*Sezione di testo*:
-=-=-=-=-

Sono passate ormai più di tre settimane dall’annuncio che ha shockato tutto il fandom eurovisivo: il Regno Unito, rappresentato da BBC (British Broadcasting Corporation), ha deciso di calare l’asso e schierare Olly Alexander come proprio portabandiera a Malmö.
Cantante ex frontman degli Years & Years (la loro King fu una hit minore dell’estate italiana 2015, raggiungendo la #21 nella classifica FIMI), attore di cinema e di teatro, attivista LGBTQ+, personaggio super inserito nella cultura pop britannica: sulla carta Olly sembra avere tutto per prendere d’assalto il palco della Malmö Arena, inserendosi nel solco del “rinascimento eurovisivo” tracciato dai britannici con Sam Ryder e (in parte) Mae Muller.
La rilevanza del personaggio da sola non basta a giustificare l’euforia collettiva che ha seguito l’annuncio della partecipazione di Olly. Sappiamo tutti che l’Eurovision attira principalmente artisti emergenti se non del tutto sconosciuti – specie in rappresentanza di nazioni poco interessate al contest, e/o portatrici di una scena musicale piccola o piccolissima. Il Regno Unito non rientra in nessuna di queste due categorie: l’industria musicale britannica è la più grande e fruttuosa d’Europa, e malgrado i numerosissimi flop di questo millennio (l’ultima vittoria risale addirittura al 1997 con Katrina & The Waves) il pubblico di Sua Maestà è sempre rimasto tutto sommato fedele all’evento, pur sviluppando via via un atteggiamento tra lo sconsolato e il vittimista verso il presunto accanimento “politico” del resto del continente verso l’Union Jack.

-=-=-=-=-

*Materiale*:
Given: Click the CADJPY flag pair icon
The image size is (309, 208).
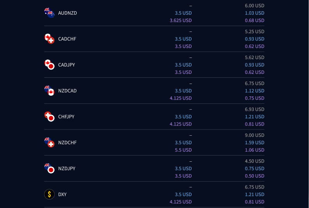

-=-=-=-=-

*Esercizio scritto A*:
Secondo il testo su Olly Alexander, a quale anno risale l'ultima vittoria del Regno Unito all'Eurovision?
*Esercizio scritto B*:
Prosegui il testo su Olly Alexander dopo la sua ultima frase.
Le righe non hanno alcun legame con il testo su Olly Alexander.

*Risposta scritta A*:
Al 1997, con Katrina & The Waves.

*Risposta scritta B*:
Non è la prima volta, peraltro, che il Regno Unito si affida ad artisti affermati: tra il finire degli anni Duemila e l’inizio degli anni Dieci si sono susseguite due partnership fra artisti emergenti e autori LEGGENDARI della scena british (Andrew Lloyd Webber per Jade Ewen, 5° nel 2009 con It’s My Time; Pete Waterman per Josh Dubovie, 25° e ultimo nel 2010 con That Sounds Good To Me) e tre stelle/vecchie glorie della musica desiderose di invertire un inevitabile declino di carriera (i Blue 11° nel 2011, Engelbert Humperdinck 25° nel 2012, Bonnie Tyler 19° nel 2013. Da lì in poi solo artisti esordienti o quasi, selezionati tramite finali nazionali opposite o scelte interne – perlomeno fino all’entrata in scena di Sam Ryder, che con il secondo posto conquistato nel 2022 ha riportato nel Regno l’entusiasmo per l’Eurovision e in qualche modo cancellato buona parte dello scetticismo e delle teorie del complotto dei britannici sulla mancanza di supporto ricevuta per anni dal pubblico del continente.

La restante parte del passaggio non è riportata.